• Task statement
Please return each record exactly, leaving nothing out.

• Data section

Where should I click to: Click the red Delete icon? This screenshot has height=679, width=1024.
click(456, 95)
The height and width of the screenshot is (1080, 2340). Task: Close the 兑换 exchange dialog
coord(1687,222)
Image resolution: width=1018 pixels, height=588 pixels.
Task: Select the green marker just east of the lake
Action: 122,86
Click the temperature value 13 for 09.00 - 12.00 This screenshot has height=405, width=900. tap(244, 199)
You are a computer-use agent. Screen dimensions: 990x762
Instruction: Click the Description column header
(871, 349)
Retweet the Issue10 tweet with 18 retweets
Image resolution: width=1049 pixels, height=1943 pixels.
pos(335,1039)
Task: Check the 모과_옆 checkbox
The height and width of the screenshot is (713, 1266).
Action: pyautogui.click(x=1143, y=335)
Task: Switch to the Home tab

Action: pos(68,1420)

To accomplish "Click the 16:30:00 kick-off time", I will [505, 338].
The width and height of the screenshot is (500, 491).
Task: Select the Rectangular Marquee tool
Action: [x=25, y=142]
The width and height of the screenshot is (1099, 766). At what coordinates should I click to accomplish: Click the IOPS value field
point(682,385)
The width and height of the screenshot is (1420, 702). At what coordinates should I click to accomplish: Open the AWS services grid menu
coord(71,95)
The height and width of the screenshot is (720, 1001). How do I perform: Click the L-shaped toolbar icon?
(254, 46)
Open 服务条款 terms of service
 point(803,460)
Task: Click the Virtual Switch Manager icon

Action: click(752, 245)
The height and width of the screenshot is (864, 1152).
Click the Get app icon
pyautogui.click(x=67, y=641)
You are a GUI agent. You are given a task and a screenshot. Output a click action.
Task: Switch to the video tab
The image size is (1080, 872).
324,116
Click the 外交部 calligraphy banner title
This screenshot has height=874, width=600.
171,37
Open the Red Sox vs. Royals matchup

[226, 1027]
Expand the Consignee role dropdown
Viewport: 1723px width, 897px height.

• Exercise answer
Where should I click to: Click the red Delete icon? This screenshot has height=679, width=1024.
click(456, 95)
The height and width of the screenshot is (1080, 2340). Task: Close the 兑换 exchange dialog
coord(1687,222)
Image resolution: width=1018 pixels, height=588 pixels.
Task: Select the green marker just east of the lake
Action: 122,86
Click the temperature value 13 for 09.00 - 12.00 This screenshot has height=405, width=900. tap(244, 199)
You are a computer-use agent. Screen dimensions: 990x762
Instruction: Click the Description column header
(871, 349)
Retweet the Issue10 tweet with 18 retweets
Image resolution: width=1049 pixels, height=1943 pixels.
pos(335,1039)
Task: Check the 모과_옆 checkbox
The height and width of the screenshot is (713, 1266).
Action: pyautogui.click(x=1143, y=335)
Task: Switch to the Home tab

Action: pos(68,1420)

To accomplish "Click the 16:30:00 kick-off time", I will [505, 338].
The width and height of the screenshot is (500, 491).
Task: Select the Rectangular Marquee tool
Action: [x=25, y=142]
The width and height of the screenshot is (1099, 766). At what coordinates should I click to accomplish: Click the IOPS value field
point(682,385)
The width and height of the screenshot is (1420, 702). At what coordinates should I click to accomplish: Open the AWS services grid menu
coord(71,95)
The height and width of the screenshot is (720, 1001). How do I perform: Click the L-shaped toolbar icon?
(254, 46)
Open 服务条款 terms of service
 point(803,460)
Task: Click the Virtual Switch Manager icon

Action: click(752, 245)
The height and width of the screenshot is (864, 1152).
Click the Get app icon
pyautogui.click(x=67, y=641)
You are a GUI agent. You are given a task and a screenshot. Output a click action.
Task: Switch to the video tab
The image size is (1080, 872).
324,116
Click the 外交部 calligraphy banner title
This screenshot has height=874, width=600.
171,37
Open the Red Sox vs. Royals matchup

[226, 1027]
Expand the Consignee role dropdown
Viewport: 1723px width, 897px height.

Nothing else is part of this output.